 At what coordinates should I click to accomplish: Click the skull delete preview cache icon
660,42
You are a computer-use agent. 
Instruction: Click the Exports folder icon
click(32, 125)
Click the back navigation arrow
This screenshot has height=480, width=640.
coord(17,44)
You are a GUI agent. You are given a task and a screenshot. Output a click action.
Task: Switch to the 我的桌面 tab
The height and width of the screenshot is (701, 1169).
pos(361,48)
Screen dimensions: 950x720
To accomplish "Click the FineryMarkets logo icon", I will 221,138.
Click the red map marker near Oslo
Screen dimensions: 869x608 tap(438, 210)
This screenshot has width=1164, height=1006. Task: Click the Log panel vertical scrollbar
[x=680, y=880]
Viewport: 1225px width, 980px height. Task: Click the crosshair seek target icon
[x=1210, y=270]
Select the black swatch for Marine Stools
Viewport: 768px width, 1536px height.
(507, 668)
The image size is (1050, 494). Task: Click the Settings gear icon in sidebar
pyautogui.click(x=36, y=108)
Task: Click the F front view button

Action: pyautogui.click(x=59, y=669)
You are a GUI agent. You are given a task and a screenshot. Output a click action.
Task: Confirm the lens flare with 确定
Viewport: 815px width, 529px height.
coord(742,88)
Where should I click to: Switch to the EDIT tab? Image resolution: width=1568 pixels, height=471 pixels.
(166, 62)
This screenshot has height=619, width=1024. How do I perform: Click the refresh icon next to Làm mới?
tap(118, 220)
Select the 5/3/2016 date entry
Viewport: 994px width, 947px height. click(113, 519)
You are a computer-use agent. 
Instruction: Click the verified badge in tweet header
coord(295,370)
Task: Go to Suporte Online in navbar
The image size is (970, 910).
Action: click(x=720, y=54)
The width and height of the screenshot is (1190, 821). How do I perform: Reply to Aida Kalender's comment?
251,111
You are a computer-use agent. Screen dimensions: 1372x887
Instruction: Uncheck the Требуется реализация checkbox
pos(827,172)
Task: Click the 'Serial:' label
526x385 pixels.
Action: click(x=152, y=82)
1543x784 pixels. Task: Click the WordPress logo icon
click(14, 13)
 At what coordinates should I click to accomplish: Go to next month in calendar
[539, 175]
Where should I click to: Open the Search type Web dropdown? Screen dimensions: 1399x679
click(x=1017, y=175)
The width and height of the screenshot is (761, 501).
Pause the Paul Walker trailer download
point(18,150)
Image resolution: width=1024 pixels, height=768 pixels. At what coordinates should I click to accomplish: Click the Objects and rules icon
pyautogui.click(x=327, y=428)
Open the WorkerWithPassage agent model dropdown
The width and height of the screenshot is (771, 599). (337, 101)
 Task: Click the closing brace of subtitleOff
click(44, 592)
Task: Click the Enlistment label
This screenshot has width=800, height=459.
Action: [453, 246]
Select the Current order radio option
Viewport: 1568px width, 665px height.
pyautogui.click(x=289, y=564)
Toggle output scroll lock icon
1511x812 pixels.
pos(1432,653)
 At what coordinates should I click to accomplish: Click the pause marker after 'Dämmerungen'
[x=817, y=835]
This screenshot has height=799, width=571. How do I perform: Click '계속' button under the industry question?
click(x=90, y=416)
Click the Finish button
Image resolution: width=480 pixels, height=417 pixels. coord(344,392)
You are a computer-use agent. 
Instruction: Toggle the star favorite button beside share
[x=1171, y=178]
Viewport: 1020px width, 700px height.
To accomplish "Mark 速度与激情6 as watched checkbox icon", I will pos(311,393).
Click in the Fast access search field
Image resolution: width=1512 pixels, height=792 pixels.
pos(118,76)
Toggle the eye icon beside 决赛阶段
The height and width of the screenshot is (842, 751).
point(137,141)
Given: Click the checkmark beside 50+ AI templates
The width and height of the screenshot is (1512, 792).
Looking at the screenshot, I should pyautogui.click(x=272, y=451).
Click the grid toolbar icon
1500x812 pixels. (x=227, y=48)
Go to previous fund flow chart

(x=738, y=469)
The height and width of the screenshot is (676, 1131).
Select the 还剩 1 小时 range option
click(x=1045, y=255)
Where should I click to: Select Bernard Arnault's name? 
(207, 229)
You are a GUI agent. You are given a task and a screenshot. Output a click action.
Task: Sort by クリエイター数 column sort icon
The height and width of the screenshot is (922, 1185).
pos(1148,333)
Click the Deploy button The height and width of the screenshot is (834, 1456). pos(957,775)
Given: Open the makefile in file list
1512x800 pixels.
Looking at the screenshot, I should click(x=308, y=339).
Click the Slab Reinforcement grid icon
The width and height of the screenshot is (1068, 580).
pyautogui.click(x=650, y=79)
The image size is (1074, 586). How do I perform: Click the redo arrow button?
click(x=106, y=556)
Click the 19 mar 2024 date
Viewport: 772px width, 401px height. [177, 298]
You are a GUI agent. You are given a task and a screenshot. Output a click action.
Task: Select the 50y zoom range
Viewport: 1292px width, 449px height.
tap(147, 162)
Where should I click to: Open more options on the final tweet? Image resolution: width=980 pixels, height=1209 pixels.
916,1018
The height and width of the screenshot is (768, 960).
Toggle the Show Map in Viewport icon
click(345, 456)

• • • • • • •

GOAL OF THE EXERCISE. Copy out the material in full, exactly as it reads.

TASK RESULT.
 At what coordinates should I click to accomplish: Click the skull delete preview cache icon
660,42
You are a computer-use agent. 
Instruction: Click the Exports folder icon
click(32, 125)
Click the back navigation arrow
This screenshot has height=480, width=640.
coord(17,44)
You are a GUI agent. You are given a task and a screenshot. Output a click action.
Task: Switch to the 我的桌面 tab
The height and width of the screenshot is (701, 1169).
pos(361,48)
Screen dimensions: 950x720
To accomplish "Click the FineryMarkets logo icon", I will 221,138.
Click the red map marker near Oslo
Screen dimensions: 869x608 tap(438, 210)
This screenshot has width=1164, height=1006. Task: Click the Log panel vertical scrollbar
[x=680, y=880]
Viewport: 1225px width, 980px height. Task: Click the crosshair seek target icon
[x=1210, y=270]
Select the black swatch for Marine Stools
Viewport: 768px width, 1536px height.
(507, 668)
The image size is (1050, 494). Task: Click the Settings gear icon in sidebar
pyautogui.click(x=36, y=108)
Task: Click the F front view button

Action: pyautogui.click(x=59, y=669)
You are a GUI agent. You are given a task and a screenshot. Output a click action.
Task: Confirm the lens flare with 确定
Viewport: 815px width, 529px height.
coord(742,88)
Where should I click to: Switch to the EDIT tab? Image resolution: width=1568 pixels, height=471 pixels.
(166, 62)
This screenshot has height=619, width=1024. How do I perform: Click the refresh icon next to Làm mới?
tap(118, 220)
Select the 5/3/2016 date entry
Viewport: 994px width, 947px height. click(113, 519)
You are a computer-use agent. 
Instruction: Click the verified badge in tweet header
coord(295,370)
Task: Go to Suporte Online in navbar
The image size is (970, 910).
Action: click(x=720, y=54)
The width and height of the screenshot is (1190, 821). How do I perform: Reply to Aida Kalender's comment?
251,111
You are a computer-use agent. Screen dimensions: 1372x887
Instruction: Uncheck the Требуется реализация checkbox
pos(827,172)
Task: Click the 'Serial:' label
526x385 pixels.
Action: click(x=152, y=82)
1543x784 pixels. Task: Click the WordPress logo icon
click(14, 13)
 At what coordinates should I click to accomplish: Go to next month in calendar
[539, 175]
Where should I click to: Open the Search type Web dropdown? Screen dimensions: 1399x679
click(x=1017, y=175)
The width and height of the screenshot is (761, 501).
Pause the Paul Walker trailer download
point(18,150)
Image resolution: width=1024 pixels, height=768 pixels. At what coordinates should I click to accomplish: Click the Objects and rules icon
pyautogui.click(x=327, y=428)
Open the WorkerWithPassage agent model dropdown
The width and height of the screenshot is (771, 599). (337, 101)
 Task: Click the closing brace of subtitleOff
click(44, 592)
Task: Click the Enlistment label
This screenshot has width=800, height=459.
Action: [453, 246]
Select the Current order radio option
Viewport: 1568px width, 665px height.
pyautogui.click(x=289, y=564)
Toggle output scroll lock icon
1511x812 pixels.
pos(1432,653)
 At what coordinates should I click to accomplish: Click the pause marker after 'Dämmerungen'
[x=817, y=835]
This screenshot has height=799, width=571. How do I perform: Click '계속' button under the industry question?
click(x=90, y=416)
Click the Finish button
Image resolution: width=480 pixels, height=417 pixels. coord(344,392)
You are a computer-use agent. 
Instruction: Toggle the star favorite button beside share
[x=1171, y=178]
Viewport: 1020px width, 700px height.
To accomplish "Mark 速度与激情6 as watched checkbox icon", I will pos(311,393).
Click in the Fast access search field
Image resolution: width=1512 pixels, height=792 pixels.
pos(118,76)
Toggle the eye icon beside 决赛阶段
The height and width of the screenshot is (842, 751).
point(137,141)
Given: Click the checkmark beside 50+ AI templates
The width and height of the screenshot is (1512, 792).
Looking at the screenshot, I should pyautogui.click(x=272, y=451).
Click the grid toolbar icon
1500x812 pixels. (x=227, y=48)
Go to previous fund flow chart

(x=738, y=469)
The height and width of the screenshot is (676, 1131).
Select the 还剩 1 小时 range option
click(x=1045, y=255)
Where should I click to: Select Bernard Arnault's name? 
(207, 229)
You are a GUI agent. You are given a task and a screenshot. Output a click action.
Task: Sort by クリエイター数 column sort icon
The height and width of the screenshot is (922, 1185).
pos(1148,333)
Click the Deploy button The height and width of the screenshot is (834, 1456). pos(957,775)
Given: Open the makefile in file list
1512x800 pixels.
Looking at the screenshot, I should click(x=308, y=339).
Click the Slab Reinforcement grid icon
The width and height of the screenshot is (1068, 580).
pyautogui.click(x=650, y=79)
The image size is (1074, 586). How do I perform: Click the redo arrow button?
click(x=106, y=556)
Click the 19 mar 2024 date
Viewport: 772px width, 401px height. [177, 298]
You are a GUI agent. You are given a task and a screenshot. Output a click action.
Task: Select the 50y zoom range
Viewport: 1292px width, 449px height.
tap(147, 162)
Where should I click to: Open more options on the final tweet? Image resolution: width=980 pixels, height=1209 pixels.
916,1018
The height and width of the screenshot is (768, 960).
Toggle the Show Map in Viewport icon
click(345, 456)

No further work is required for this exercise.